This RMarkdown file explains the steps taken and results of: -Importing the Mushrooms dataset -Creating a data frame -Adding column headers -Replacing certain abbreviations found in the dataset for clarity
Importing the Data
theUrl <- "https://archive.ics.uci.edu/ml/machine-learning-databases/mushroom/agaricus-lepiota.data"
mushrooms <- read.table(file = theUrl, header = FALSE, sep = ",")
head(mushrooms)
Columns selected: Edible/Poisonous, Cap-Shape, Cap-Surface, Cap-Color, and Odor.
Creating a data frame with only required columns
#create a data frame with only the required columns
#two data frames are created since there is a column break
shrooms1 <- mushrooms[,1:4]
shrooms2 <- mushrooms[,6]
#the two are combined into one data frame
shrooms <- cbind(shrooms1, shrooms2)
head(shrooms)
Adding Column Headers
#column names are added
colnames(shrooms) <- c("Edible/Poisonous","Cap-Shape","Cap-Surface","Cap-Color","Odor")
head(shrooms)
Replacing Abbreviations
#Edible/Poisonous
#Need to add the levels for every variable
levels(shrooms$`Edible/Poisonous`) <- c(levels(shrooms$`Edible/Poisonous`), c("Edible","Poisonous"))
shrooms$Edible/Poisonous <-
shrooms$`Edible/Poisonous`[shrooms$`Edible/Poisonous` == "e"] <- "Edible"
shrooms$`Edible/Poisonous`[shrooms$`Edible/Poisonous` == "p"] <- "Poisonous"
#Cap-Shape
levels(shrooms$`Cap-Shape`) <- c(levels(shrooms$`Cap-Shape`), c("Bell","Conical","Convex","Flat","Knobbed","Sunken"))
shrooms$`Cap-Shape`[shrooms$`Cap-Shape` == "b"] <- "Bell"
shrooms$`Cap-Shape`[shrooms$`Cap-Shape` == "c"] <- "Conical"
shrooms$`Cap-Shape`[shrooms$`Cap-Shape` == "x"] <- "Convex"

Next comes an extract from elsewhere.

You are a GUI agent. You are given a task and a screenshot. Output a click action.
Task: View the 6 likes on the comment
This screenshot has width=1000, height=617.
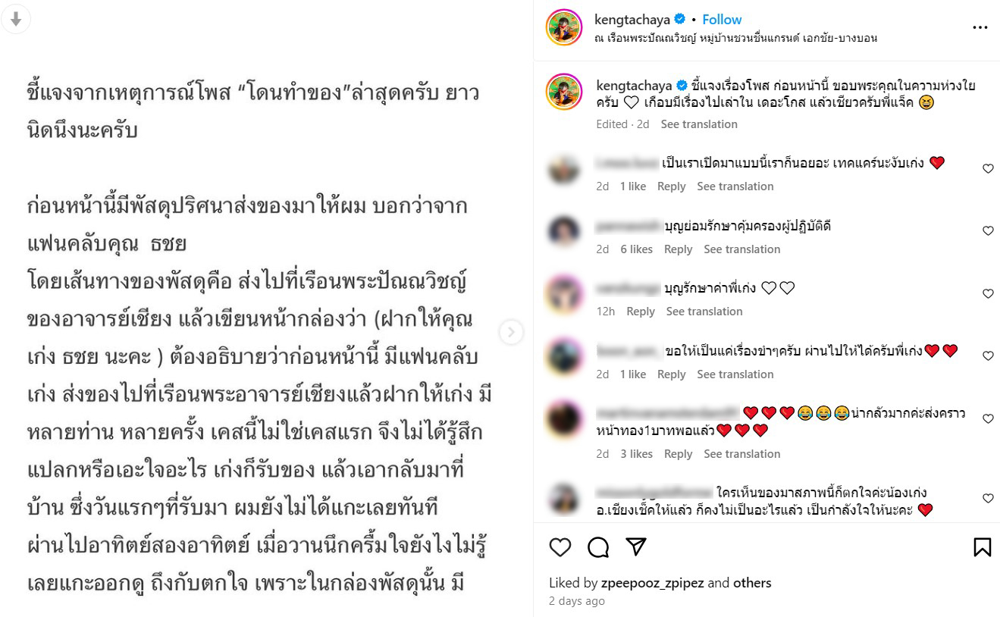click(636, 249)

shrooms$`Cap-Shape`[shrooms$`Cap-Shape` == "f"] <- "Flat"
shrooms$`Cap-Shape`[shrooms$`Cap-Shape` == "k"] <- "Knobbed"
shrooms$`Cap-Shape`[shrooms$`Cap-Shape` == "s"] <- "Sunken"
#Cap-Surface
levels(shrooms$`Cap-Surface`) <- c(levels(shrooms$`Cap-Surface`), c("Fibrous", "Grooves", "Scaly", "Smooth"))
shrooms$`Cap-Surface`[shrooms$`Cap-Surface` == "f"] <- "Fibrous"
shrooms$`Cap-Surface`[shrooms$`Cap-Surface` == "g"] <- "Grooves"
shrooms$`Cap-Surface`[shrooms$`Cap-Surface` == "y"] <- "Scaly"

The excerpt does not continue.